Can someone please explain/demonstrate how/why we have that


\(\displaystyle \sum_{ \sigma_{ k + l } } ( \text{ sgn } \sigma ) f( v_{ \sigma \tau (l+1) }, \cdot \cdot \cdot , v_{ \sigma \tau (l+k) }) g ( v_{ \sigma \tau (1) }, \cdot \cdot \cdot , v_{ \sigma \tau (l) })\)


\(\displaystyle = ( \text{ sgn } \tau ) \sum_{ \sigma_{ k + l } } ( \text{ sgn } \sigma \tau ) g ( v_{ \sigma \tau (1) }, \cdot \cdot \cdot , v_{ \sigma \tau (l) }) f( v_{ \sigma \tau (l+1) }, \cdot \cdot \cdot , v_{ \sigma \tau (l+k) })\)

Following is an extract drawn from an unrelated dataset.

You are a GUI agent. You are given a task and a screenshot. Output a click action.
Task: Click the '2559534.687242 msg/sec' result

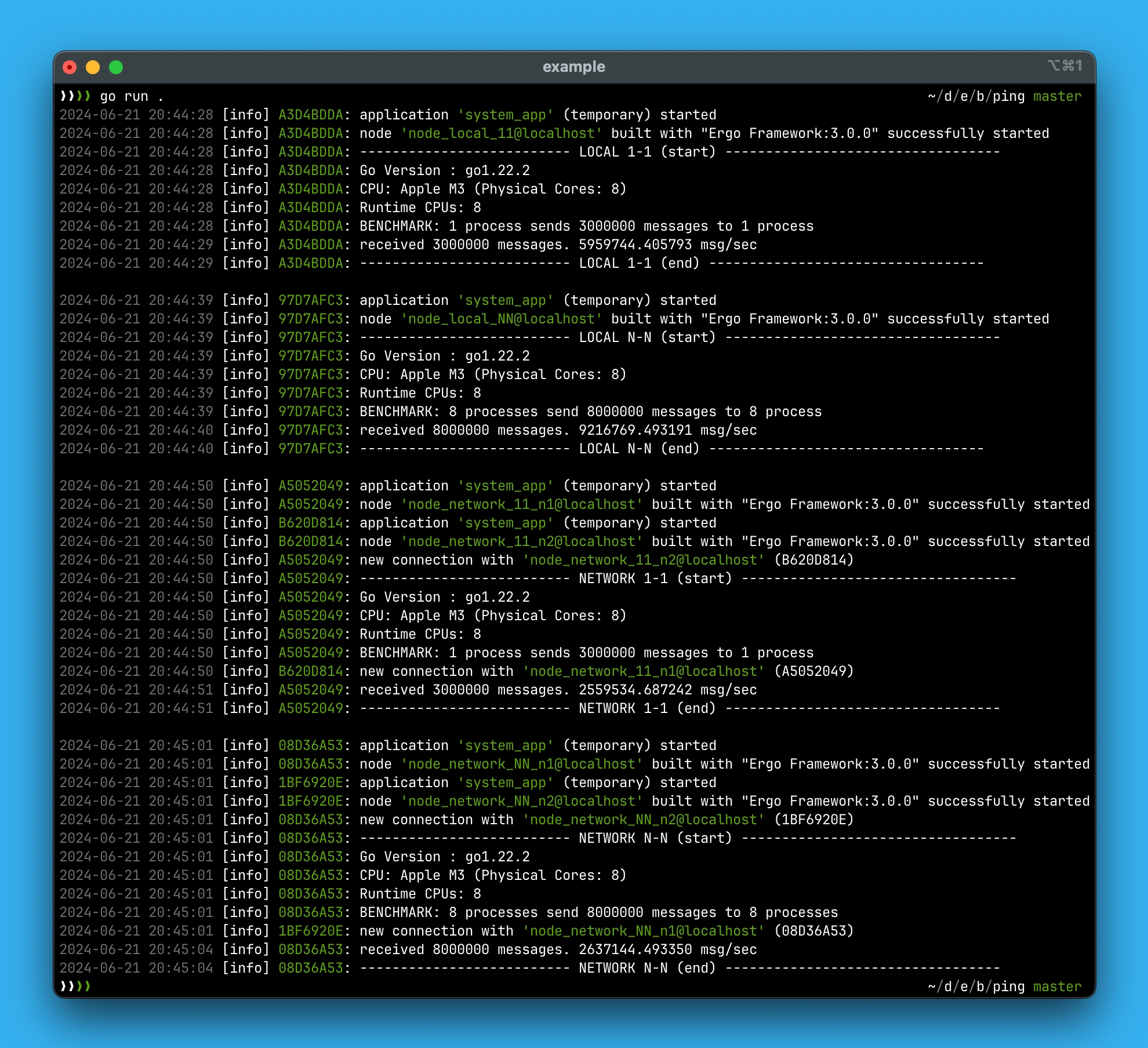point(667,690)
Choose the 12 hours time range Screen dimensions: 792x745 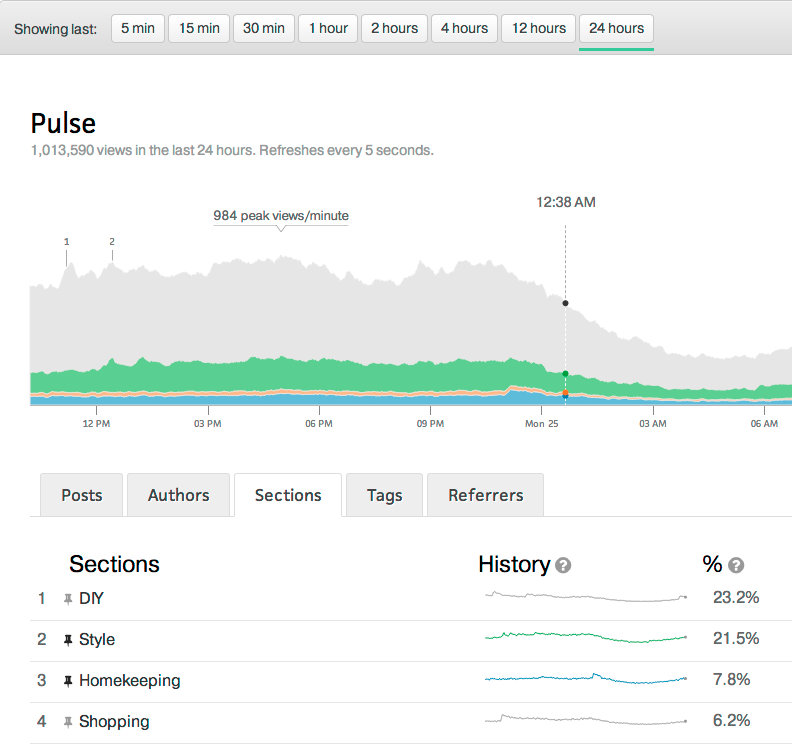(x=538, y=28)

Help will be much appreciated ... ...

Peter
 

Peter

Well-known member
MHB Site Helper
Jun 22, 2012
2,887
Hobart, Tasmania
I am reading Loring W.Tu's book: "An Introduction to Manifolds" (Second Edition) ...

I need help in order to fully understand Tu's Proposition 3.21 ... ...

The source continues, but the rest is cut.